_ИСХОДНЫЙ ТЕКСТ_
****************
Настя Станко, Александр Назаров, Илья Безкровайный.

Проводник «Правого сектора» Дмитрий Ярош рассказал в интервью «ГРОМАДСЬКОМУ» о событиях в Мукачево, задержанном в РФ Николае Карпюке, своем отношении к СБУ и ее главе Василии Грицаке, Референдуме и отношениях внутри организации. Ярош отметил, что Василий Грицак с Майдана пытался помочь советом. Он отметил, что сотрудничает с СБУ, подчеркнув, что если бы побольше было таких офицеров, как Грицак, Мукачево и подобных ситуаций может и не было бы.

Журналисты общались с Ярошем в киевском штабе «Правого сектора».

— Николай Карпюк был Вашим заместителем, правой рукой во время Майдана. 15 сентября уже назначили в Грозном в Верховном суде в Чечне предварительное судебное слушание по нему. С тех пор как он исчез с территории Украины, его никто не видел. Вы знаете что-то о Николае Карпюка и как вы пытались вытащить его из России?

— Пытались и пытаемся по сегодняшний день, но наши возможности на территории России достаточно ограничены по понятным причинам. К большому сожалению, Николай принял такое решение, он оказался на той территории, хотя это было вопреки и моего решения, и решения тех людей, которые присутствовали там за день до его отъезда. Хорошо проработанная ФСБшная операция, я бы сказал. Потому что тогда стоял вопрос референдума Крымского, соответственно поступили определенные предложения через человека, приближенного к Николаю о том, что он может приехать, поговорить и, возможно, тот референдум каким-то образом был бы отменен.

— Это о Вячеславе Фурса? О его куме? Он руководил киевской организацией «Правого сектора»?

— Именно так. К тому времени. Было много и случайных разных людей, потому что мы на Майдане родились. Очень трудно было профильтровать весь личный состав который у нас был. Николай поддался на это, и меня здесь очень сильно удивляет, потому что за день до этого у нас был разговор, и не только я был на нем присутствующим, а так же и члены Провода присутствовали. Мы говорили с ними. Он говорил, что поступило такое предложение, был и Фурса, чтобы приехать и сорвать этот референдум за счет каких-то определенных дипломатических отношений.

— С кем должен был быть разговор с российской стороны? Говорили, что речь шла о советниках Путина.
****************
_ЗАПИСАННЫЕ ДАННЫЕ_
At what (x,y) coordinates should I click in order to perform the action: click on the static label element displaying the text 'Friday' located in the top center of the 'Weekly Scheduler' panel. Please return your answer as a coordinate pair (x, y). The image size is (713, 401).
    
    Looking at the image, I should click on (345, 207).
****************
_ЦЕЛЬ УПРАЖНЕНИЯ_
Повторите дословно фрагмент исходного текста от «Настя Станко, Александр» до «его из России?». Материал для этого не понадобится.

_ОТВЕТ К ЗАДАНИЮ_
Настя Станко, Александр Назаров, Илья Безкровайный.

Проводник «Правого сектора» Дмитрий Ярош рассказал в интервью «ГРОМАДСЬКОМУ» о событиях в Мукачево, задержанном в РФ Николае Карпюке, своем отношении к СБУ и ее главе Василии Грицаке, Референдуме и отношениях внутри организации. Ярош отметил, что Василий Грицак с Майдана пытался помочь советом. Он отметил, что сотрудничает с СБУ, подчеркнув, что если бы побольше было таких офицеров, как Грицак, Мукачево и подобных ситуаций может и не было бы.

Журналисты общались с Ярошем в киевском штабе «Правого сектора».

— Николай Карпюк был Вашим заместителем, правой рукой во время Майдана. 15 сентября уже назначили в Грозном в Верховном суде в Чечне предварительное судебное слушание по нему. С тех пор как он исчез с территории Украины, его никто не видел. Вы знаете что-то о Николае Карпюка и как вы пытались вытащить его из России?